Bahlil juga menekankan pentingnya kerja sama kedua negara tersebut untuk memenuhi kebutuhan energi Indonesia yang terus berkembang.
“Saat ini, kapasitas listrik kita mencapai 91 gigawatt dengan pertumbuhan ekonomi di bawah 6 persen. Presiden Prabowo Subianto menargetkan pertumbuhan ekonomi mencapai 8 persen sehingga kami memerlukan tambahan 61 gigawatt untuk mendukung pencapaian target tersebut,” tambah Bahlil.
Pada ajang The 7th Indonesia China Energy Forum (ICEF), Bahlil menegaskan komitmen Indonesia soal transisi energi sebagai terobosan utama dalam mewujudkan komitmen global guna mencapai dekarbonisasi.
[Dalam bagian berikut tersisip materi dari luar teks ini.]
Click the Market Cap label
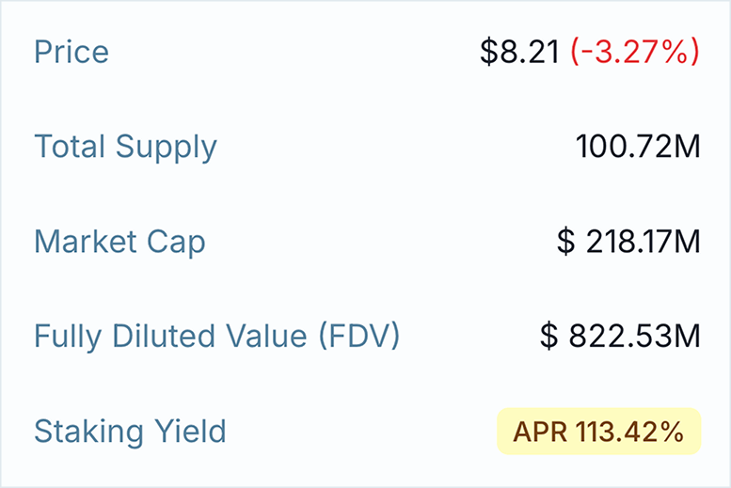The width and height of the screenshot is (731, 488). tap(119, 242)
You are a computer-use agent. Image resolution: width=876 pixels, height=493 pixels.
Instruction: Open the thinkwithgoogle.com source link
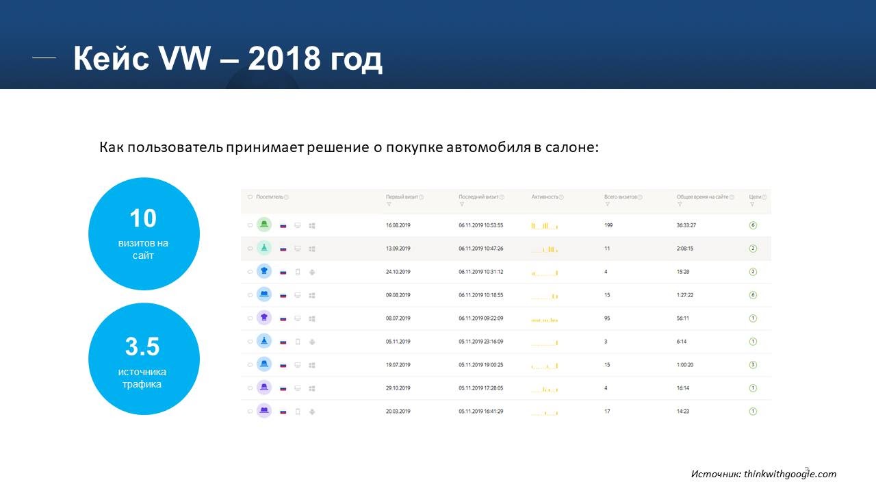[790, 474]
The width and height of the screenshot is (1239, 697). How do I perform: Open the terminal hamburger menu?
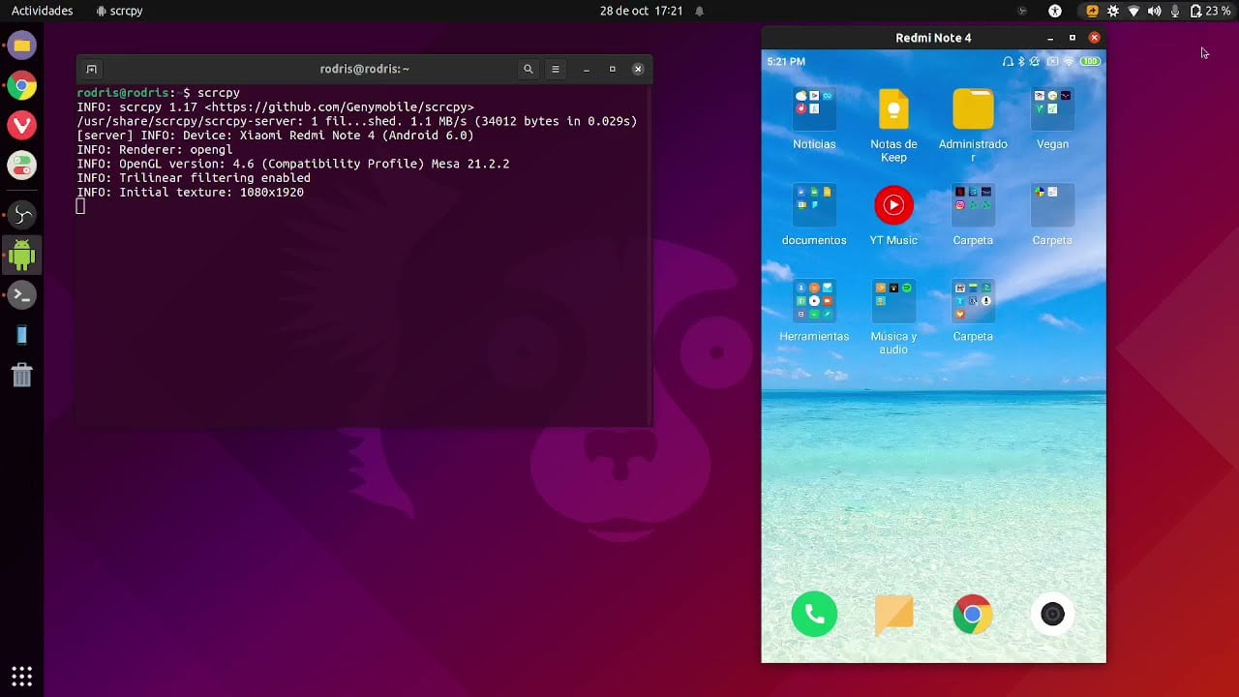[555, 69]
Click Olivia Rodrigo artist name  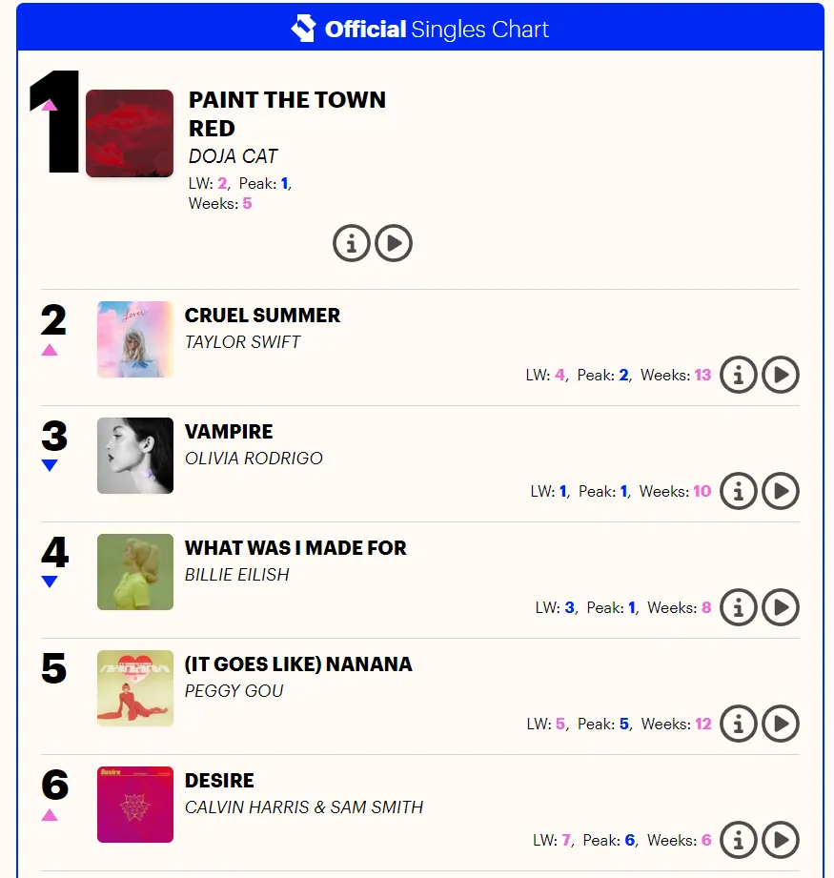[254, 459]
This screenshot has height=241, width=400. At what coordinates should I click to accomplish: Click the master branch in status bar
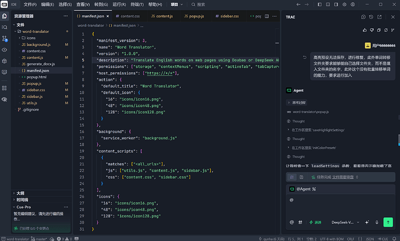(x=39, y=239)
”Ini ditunjukkan melalui sikap serius kami (pemerintah Indonesia) dalam upaya tersebut kepada pemerintah China. Kami juga telah mengembangkan peta jalan (roadmap) net zero emission yang komprehensif di sektor energi,” ungkap Bahlil.
Terkait hal itu, pemerintah Indonesia membuka peluang kolaborasi dengan China, mengingat besarnya potensi sumber daya Energi Baru dan Terbarukan (EBT) yang dimiliki Indonesia.
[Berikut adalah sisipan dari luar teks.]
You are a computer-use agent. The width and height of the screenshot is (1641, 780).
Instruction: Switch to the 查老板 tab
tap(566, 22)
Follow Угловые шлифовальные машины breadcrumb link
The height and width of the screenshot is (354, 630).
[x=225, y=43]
Beberapa contoh potensi tersebut di antaranya adalah Pembangkit Listrik Tenaga Air (PLTA) Kayan dengan kapasitas 13.000 MW dan PLTA Mamberamo, Papua yang mencapai 24.000 MW.
“Ini sebuah potensi yang kita tawarkan ke China untuk bisa berkolaborasi bersama dan tidak mungkin melakukannya sendiri,” tutur Bahlil.
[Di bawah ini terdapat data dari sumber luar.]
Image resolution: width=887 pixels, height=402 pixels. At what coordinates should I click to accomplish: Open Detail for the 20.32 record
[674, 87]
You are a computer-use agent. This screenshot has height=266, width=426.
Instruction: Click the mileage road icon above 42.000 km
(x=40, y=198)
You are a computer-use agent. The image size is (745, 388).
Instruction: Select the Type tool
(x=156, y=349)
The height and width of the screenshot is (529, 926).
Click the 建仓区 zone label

Aspek lain yang menjadi fokus pemerintah Indonesia ke depan adalah keberadaan hilirisasi yang berorientasi pada energi hijau dan industri hijau yang implementasi kebijakannya melalui energi listrik.
Untuk itu, berdasarkan roadmap transisi energi, pemerintah Indonesia menerapkan strategi menuju karbon netral dari sisi suplai, seperti fokus pembangkit listrik tenaga surya, hidro, panas bumi, dan hidrogen.
Selain itu, langkah lain yang diterapkan mencakup penghentian bertahap pembangkit listrik berbahan bakar batubara serta penerapan teknologi rendah emisi, seperti Carbon Capture and Storage (CCS) atau Carbon Capture Utilization and Storage (CCUS).
Dari sisi permintaan, pemerintah juga mendorong pemanfaatan kendaraan bermotor listrik berbasis baterai, penggunaan biofuel, serta penerapan manajemen energi yang lebih efisien.